Faits divers
Braquage d’un bureau de tabac à Chalon sur Saône : 27 mois de prison pour le jeune chalonnais
Publié le 13 Juillet 2021 à 21h00 , mise à jour le 13 Juillet 2021 à 21h01
« Quel âge avez-vous, monsieur ? - J’ai 19 ans. - Vous avez 19 ans, vous êtes jugé en comparution immédiate pour avoir braqué un bureau de tabac, et vous pensez que tout va bien ? » La présidente Clara Verger résume ainsi la difficulté du dossier.
Le 4 juin dernier, ce jeune homme a pris un sac, a mis un couteau dedans, un grand couteau, s’est vêtu de noir, une cagoule sur la tête, est entré dans un bureau de tabac de Chalon-sur-Saône, a sorti le couteau, « si vous ne me donnez pas tout ce que vous avez, je vous bute ». Il fut mis en fuite par le chien, mais une fuite sans trop de hâte.
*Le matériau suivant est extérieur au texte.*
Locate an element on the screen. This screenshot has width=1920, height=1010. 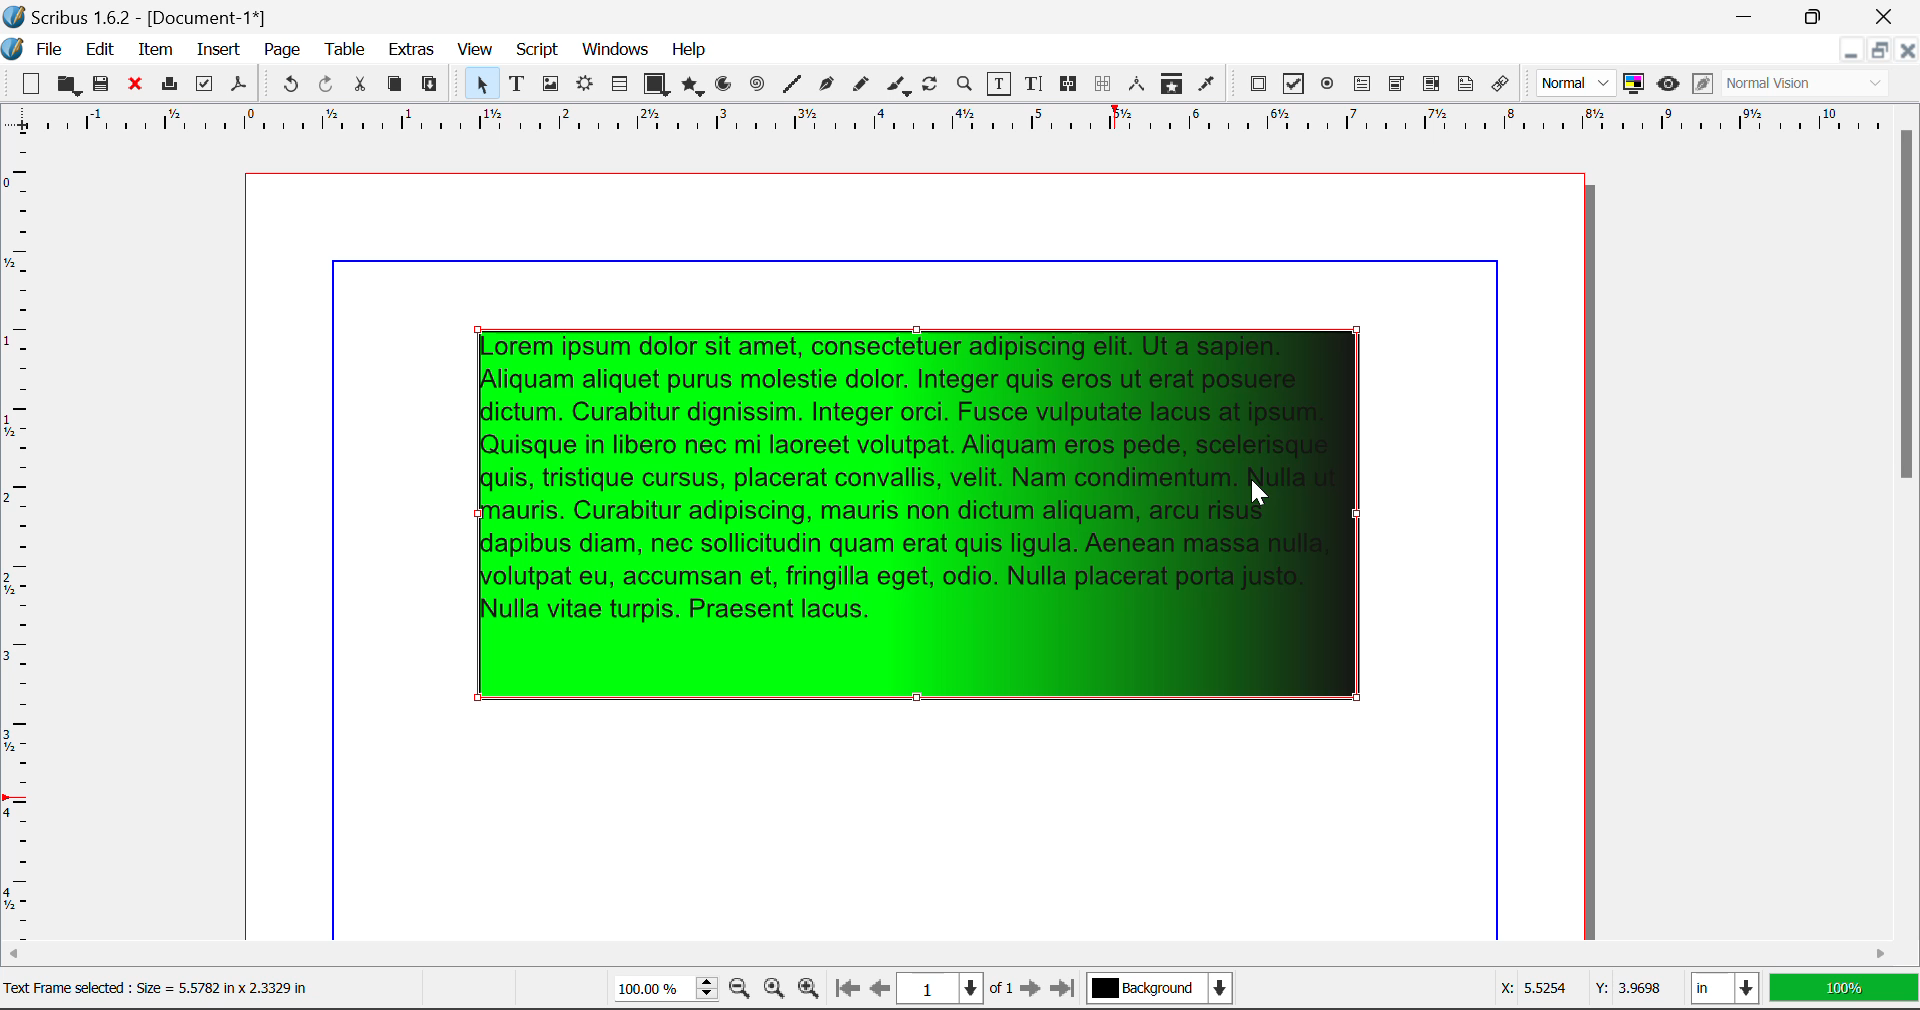
Page 1 of 1 is located at coordinates (955, 991).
Il a jeté le couteau dans une bouche d’égout pas loin. Dans son sac, retenu par l’employée du magasin, les enquêteurs trouvent un avis d’infraction SNCF portant l’identité du garçon.
« Il est dans son monde »
On peut lire ici https://www.info-chalon.com/articles/2020/05/14/44225/TRIBUNAL-DE-CHALON-Le-confinement-n-etait-pas-apprecie-et-encore-moins-respecte , et là https://www.info-chalon.com/articles/2021/06/08/50173/tribunal-de-chalon-vol-aggrave-dans-un-bureau-de-tabac-le-prevenu-a-19-ans/ , le récit des audiences précédentes.
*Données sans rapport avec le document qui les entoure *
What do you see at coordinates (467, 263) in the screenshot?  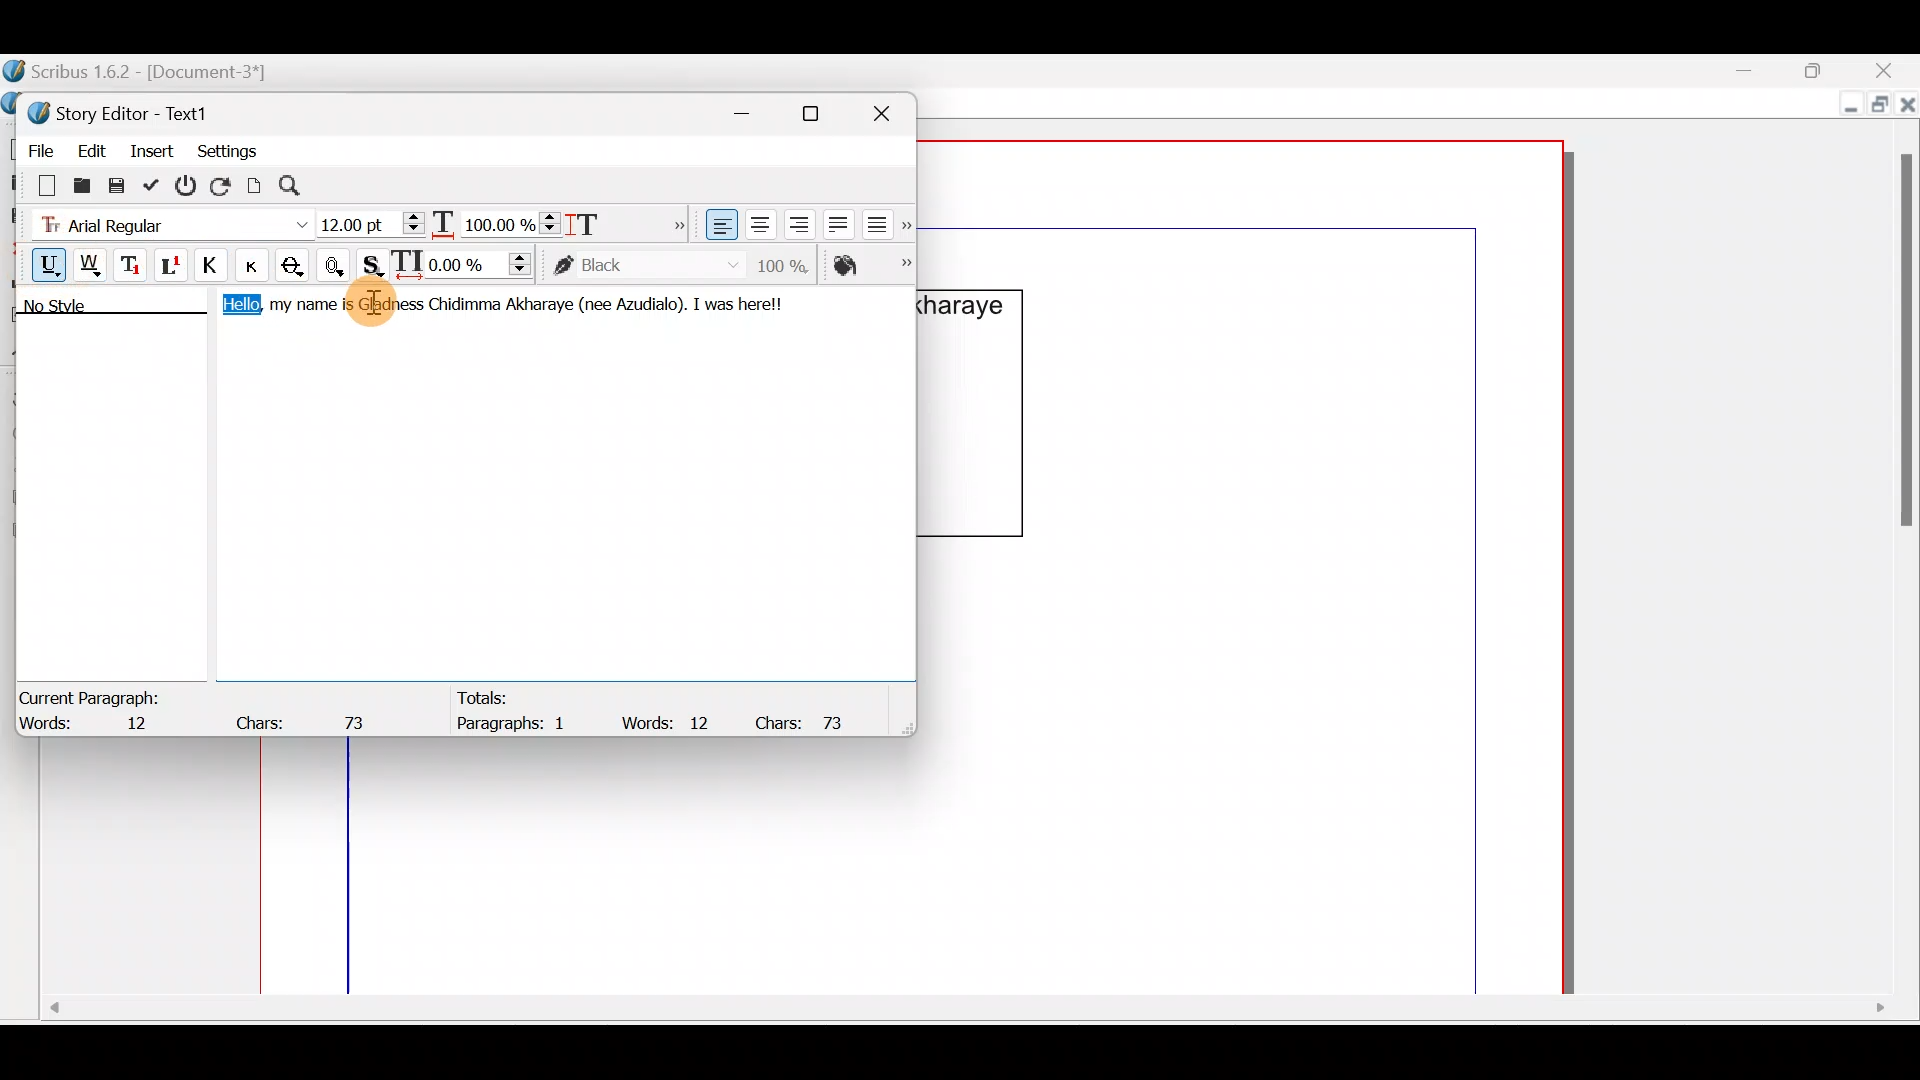 I see `Manual tracking` at bounding box center [467, 263].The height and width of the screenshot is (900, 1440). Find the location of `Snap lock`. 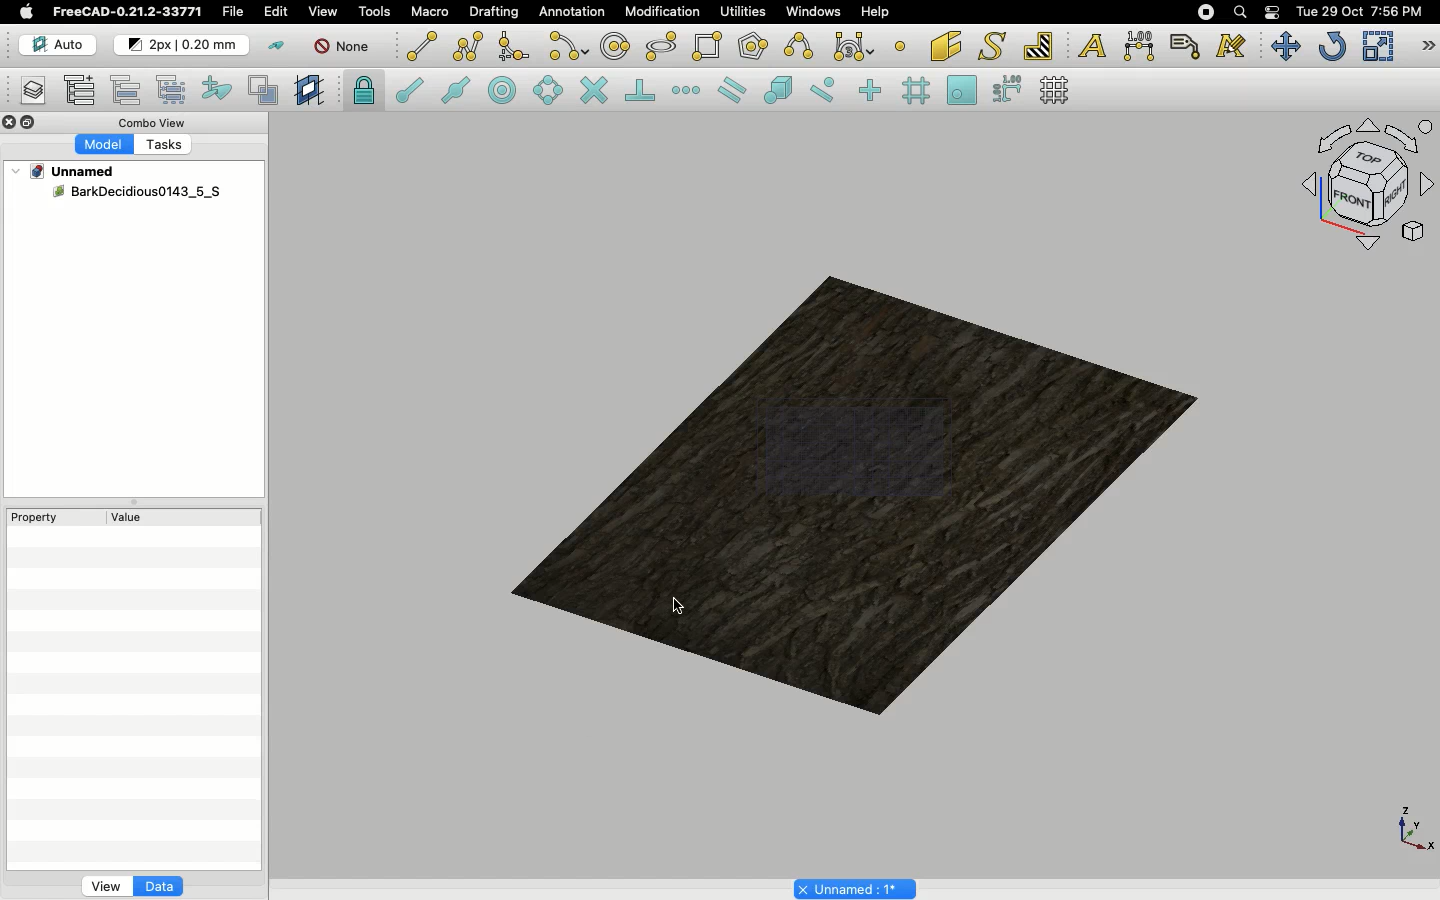

Snap lock is located at coordinates (366, 90).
Ce lundi 12 juillet, sa mère est venue. Elle est dans la salle. Son fils accroche son regard au sien. Il échangera de nombreux regards avec elle, illustrant le propos de la procureur : « Il est dans son monde. » Pourtant, et ça n’aidera pas la défense, l’expert psychiatre qui concluait à l’altération du discernement du jeune homme, conclut un an plus tard, dans l’expertise fraîchement rendue, que pas de souci, ni abolition, ni altération. Allez comprendre.
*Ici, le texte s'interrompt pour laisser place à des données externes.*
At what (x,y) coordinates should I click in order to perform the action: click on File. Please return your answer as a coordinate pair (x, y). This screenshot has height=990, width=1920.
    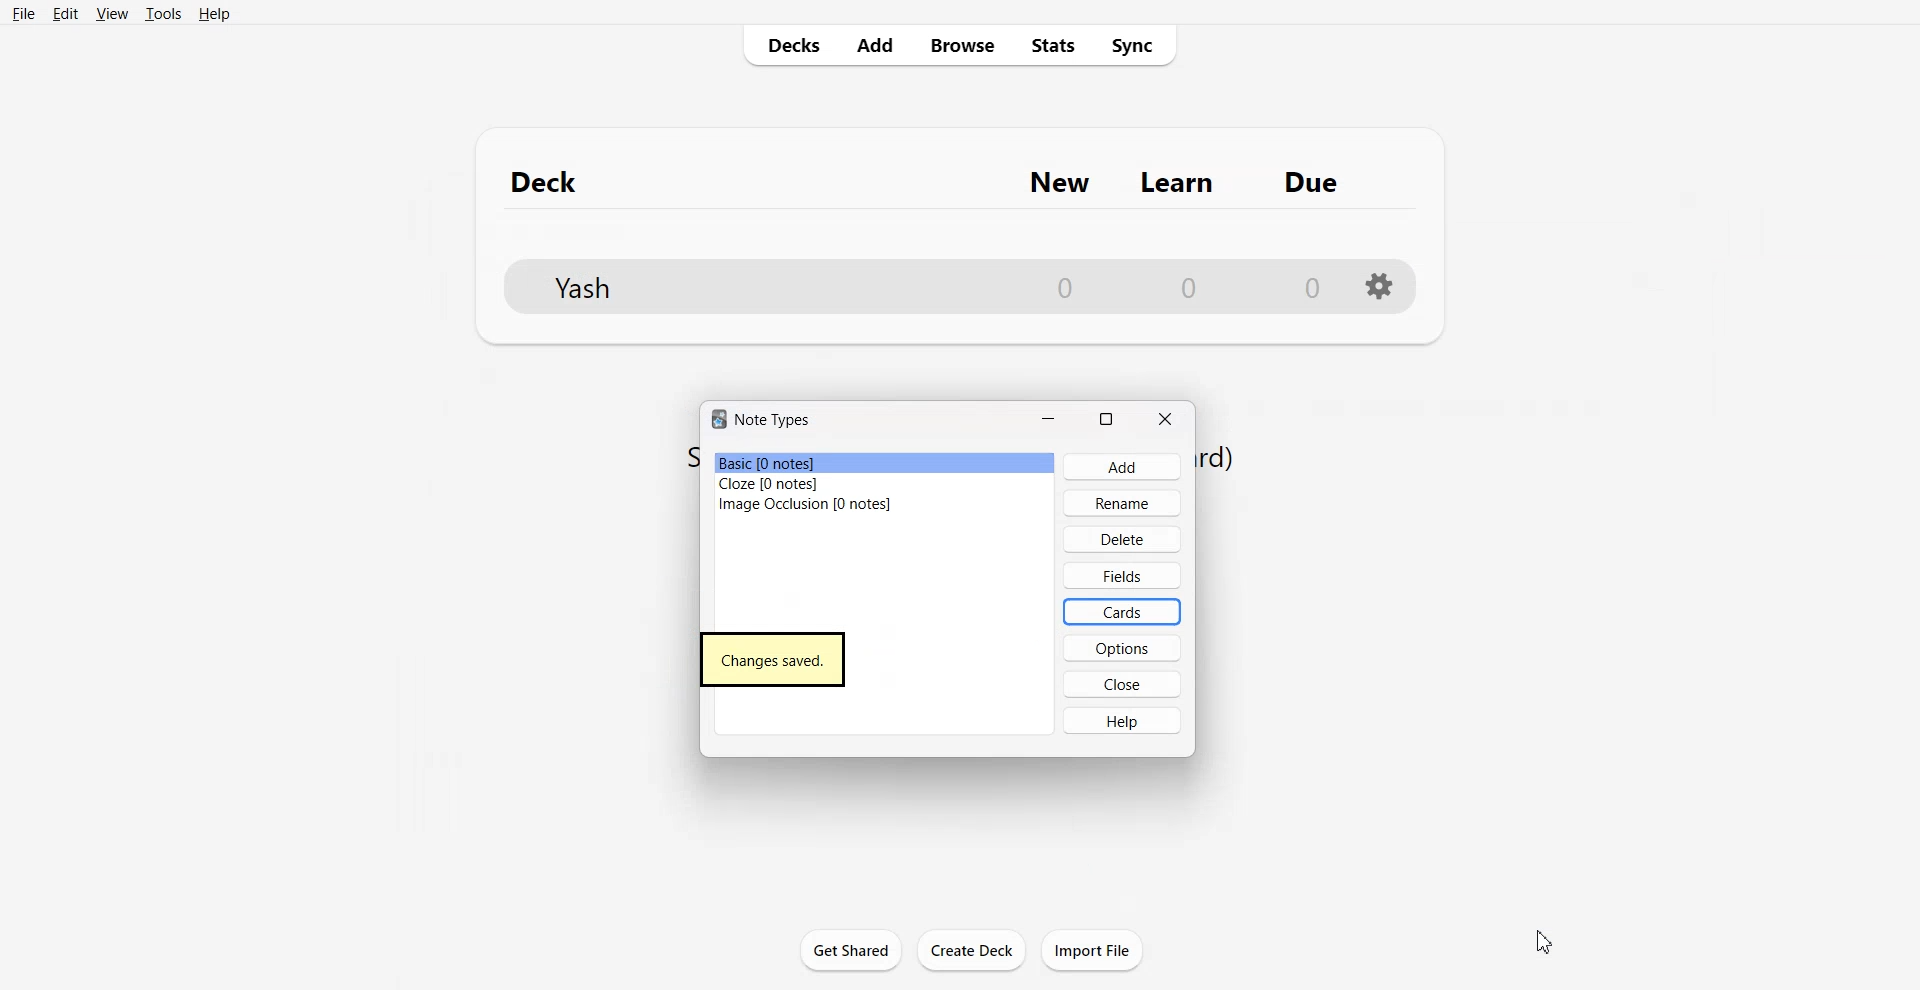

« La prison, c’était pour me couper du monde »
Le jeune prévenu est incarcéré depuis le 6 juin dernier. Il débite les mêmes propos contradictoires qu’à l’audience précédente, il semble tout autant détaché, comme abstrait de ce qui le concerne, de ce qui pourrait le toucher. Il garde une position un tantinet dominante. Il se dit désolé pour les victimes, alors que « pour moi, y a pas de conséquences » -sic-, et offre de temps à autre un visage radieux à sa mère. Illuminé, plutôt, et que pour elle. « Dans ma tête d’un côté j’avais envie d’aller en prison. Avec mon père ça se passait mal. La prison, c’était pour me couper du monde. Mon père me soule tellement. La prison, ça me permettait de me reposer. » Il a écrit à son père, pour lui dire qu’ils pourraient repartir à zéro. Il attend sa réponse. « Qu’on s’aime, on le sait, c’est pas un problème. »
Un braquage ?!
« Je pense que c’est totalement idiot. Si on était en manque de moyens… mais dans ma famille on n’en manque pas. Ça fait 2 mois (1 mois, ndla) que je suis à Varennes. Je me suis dit c’est complètement idiot. » Un des deux employés du tabac est à la barre. Il se dit « marqué ». « Personne ne devrait avoir à vivre ça. » Il ne comprend pas un tel passage à l’acte alors qu’il a appris de quelle famille vient le garçon, « je les ai servis quand je travaillais dans un restaurant. Je souhaite personnellement que cette personne reste en prison. »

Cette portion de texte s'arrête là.